==== Data shown

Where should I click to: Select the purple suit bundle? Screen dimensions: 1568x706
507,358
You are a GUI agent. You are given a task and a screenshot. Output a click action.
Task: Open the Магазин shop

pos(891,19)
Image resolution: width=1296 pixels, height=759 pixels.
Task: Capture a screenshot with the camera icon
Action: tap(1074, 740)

========

Express all of the rows above as a JSON list of strings, one string per line, leaving out any blank lines.

→ **Final result**
[
  "Where should I click to: Select the purple suit bundle? Screen dimensions: 1568x706",
  "507,358",
  "You are a GUI agent. You are given a task and a screenshot. Output a click action.",
  "Task: Open the Магазин shop",
  "pos(891,19)",
  "Image resolution: width=1296 pixels, height=759 pixels.",
  "Task: Capture a screenshot with the camera icon",
  "Action: tap(1074, 740)"
]